Nor are the optics of the operation good, particularly in the global south. The US and UK have never escaped the shadow of Iraq and Afghanistan, and now yet again find themselves embroiled in another regional conflict. Bombing the world’s poorest country is never a good look; doing so in indirect support of Israel’s punishing assault on Gaza hardly helps things. While the UN Security Council has belatedly released a demand that the Houthi stop their attacks, last week’s attacks were conducted without UNSC authorisation, bringing back bitter memories of Iraq, or of America’s decades-long air war in the Islamic world. 

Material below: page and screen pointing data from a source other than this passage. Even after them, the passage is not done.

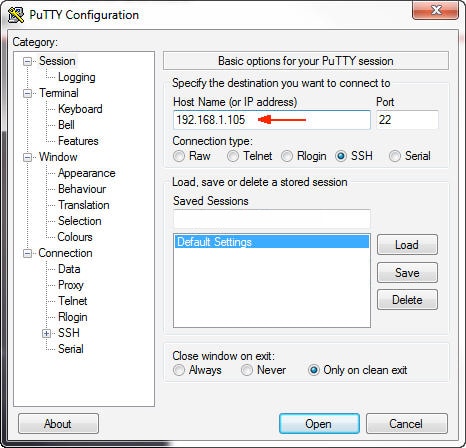
Task: Click the Save session button
Action: pyautogui.click(x=407, y=273)
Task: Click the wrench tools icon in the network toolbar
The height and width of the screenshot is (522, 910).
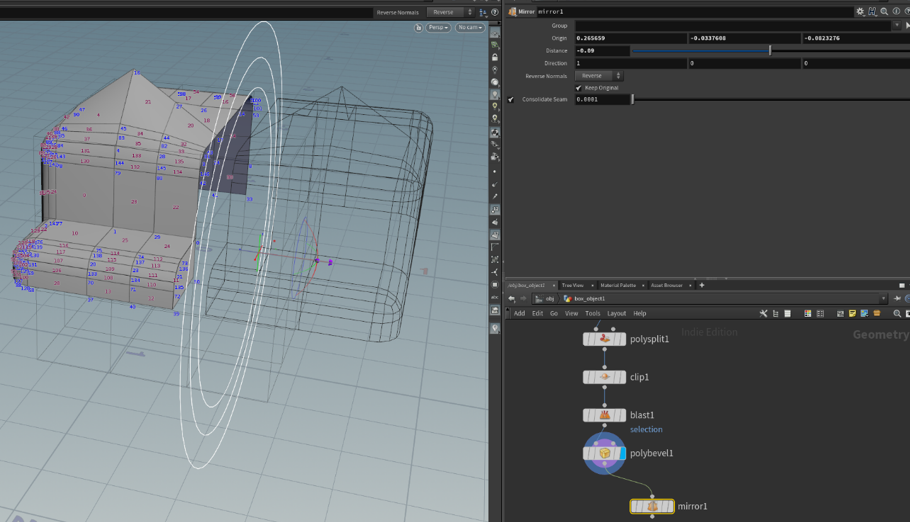Action: coord(763,314)
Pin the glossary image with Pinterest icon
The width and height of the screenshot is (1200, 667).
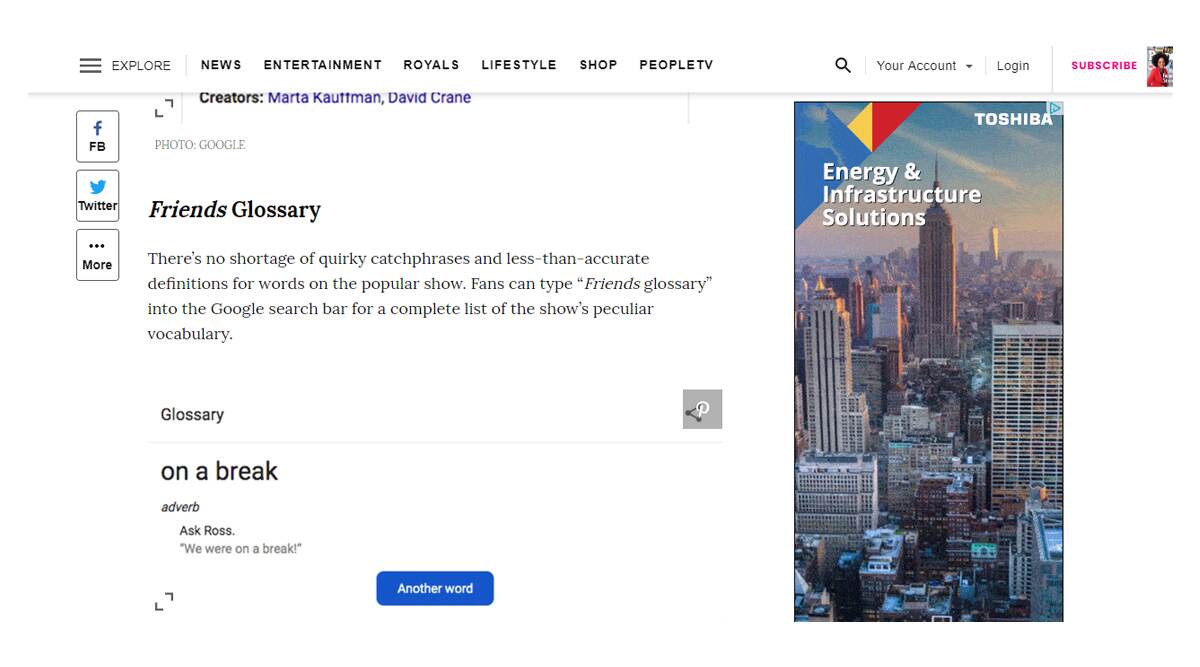point(702,409)
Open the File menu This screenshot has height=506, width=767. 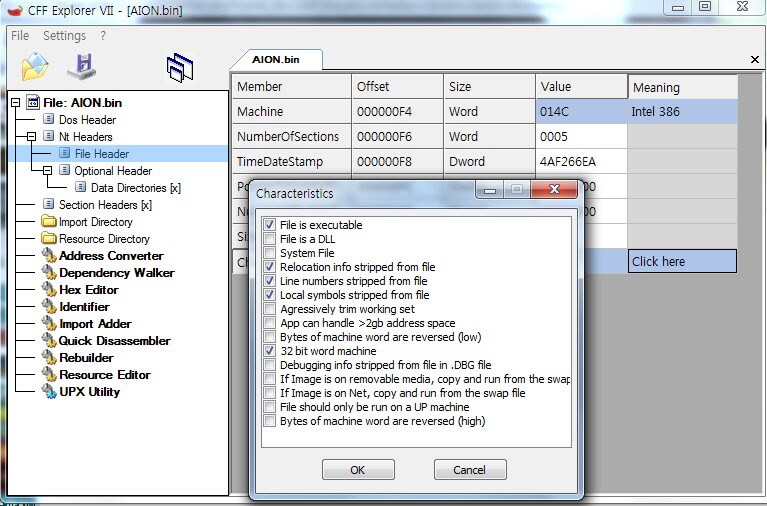point(20,36)
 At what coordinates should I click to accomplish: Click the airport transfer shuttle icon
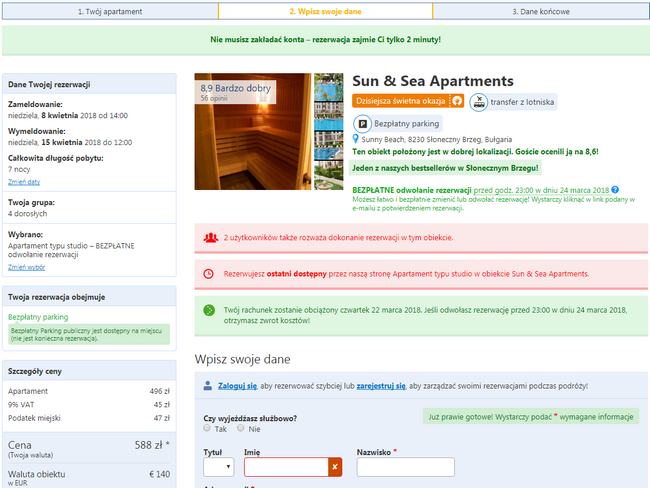point(479,102)
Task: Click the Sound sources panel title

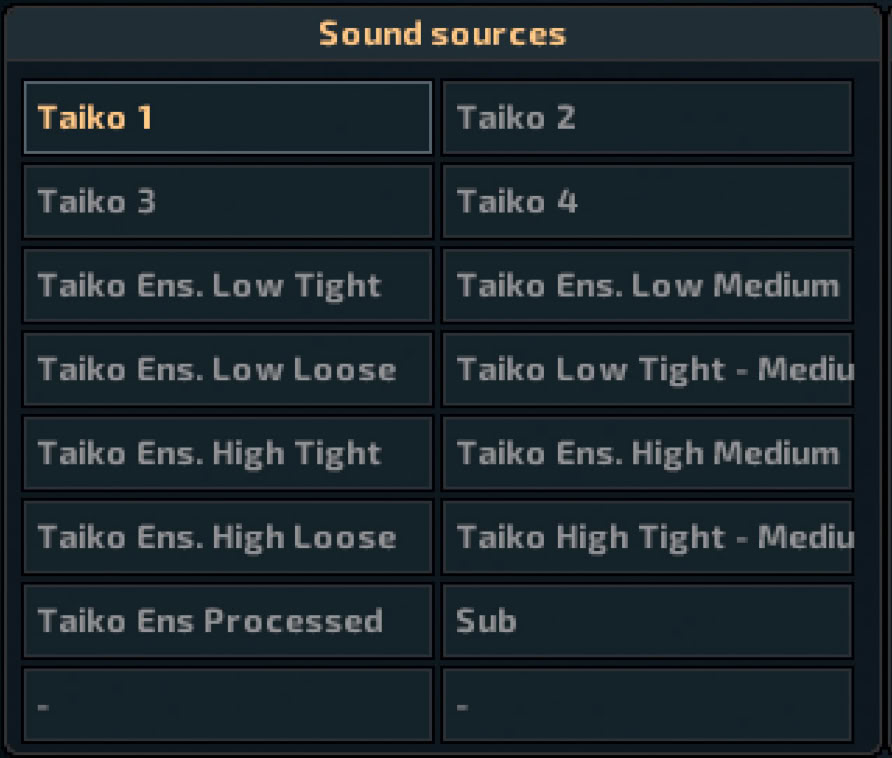Action: pos(442,34)
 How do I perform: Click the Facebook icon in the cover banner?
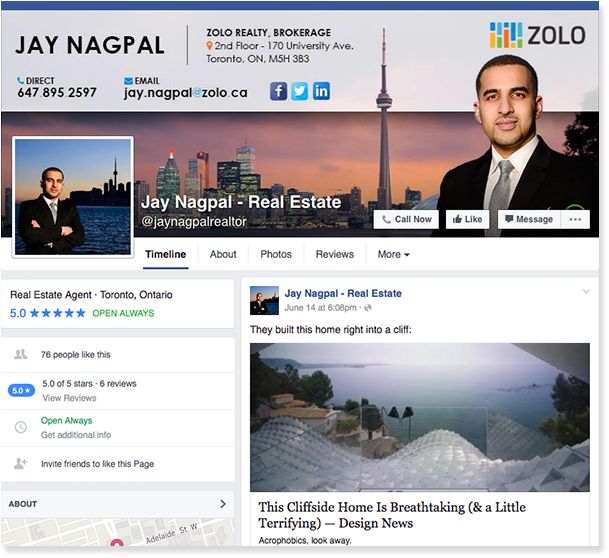tap(278, 91)
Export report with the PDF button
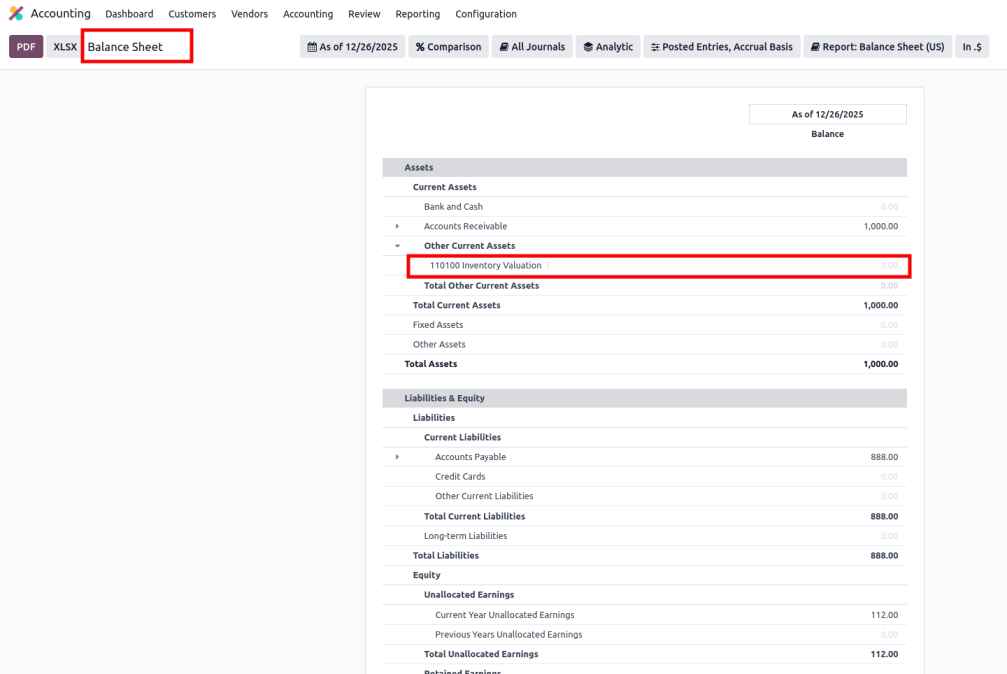 (25, 47)
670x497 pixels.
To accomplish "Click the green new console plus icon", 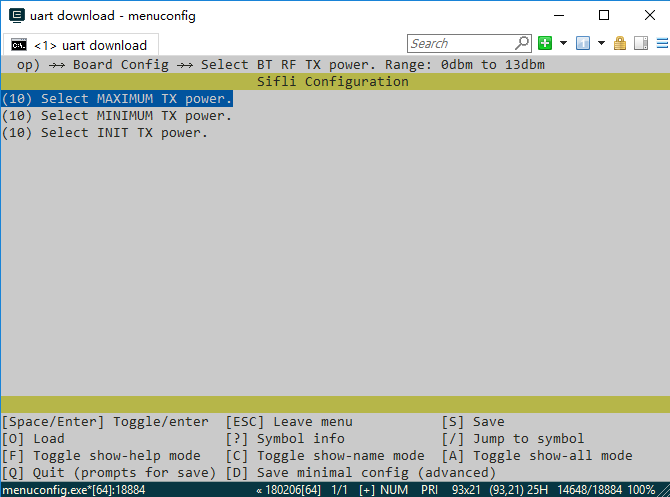I will pos(545,43).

It is worth noting which countries have remained neutral. Japan has stayed quiet, despite a number of its vessels coming under attack – perhaps because it gets most of its oil from Iran – and France has remained above the fray. Russia, as an ally of Iran, has been afforded special protection; while China, an increasingly significant player in the Middle East, has led a remarkable effort at the UN to insist on the necessity of a negotiated peace and adherence to international law, and decry the quick resort to military action by the western powers. If anyone can be said to be ‘winning’ the Red Sea crisis, it is Beijing, which has leveraged existing goodwill among the nations of the Global South to build up a large neutral bloc at the UN and position itself as the adult in the room: a surprising result, to be sure. 

The Red Sea crisis is far from over. In many ways, it is a symptom of an increasingly anarchic world: one where non-state actors have cruise missiles, where civil wars in small countries can kneecap international trade; and where the world’s old powers are finding that their reach isn’t quite what it used to be. We can expect to see more events like it.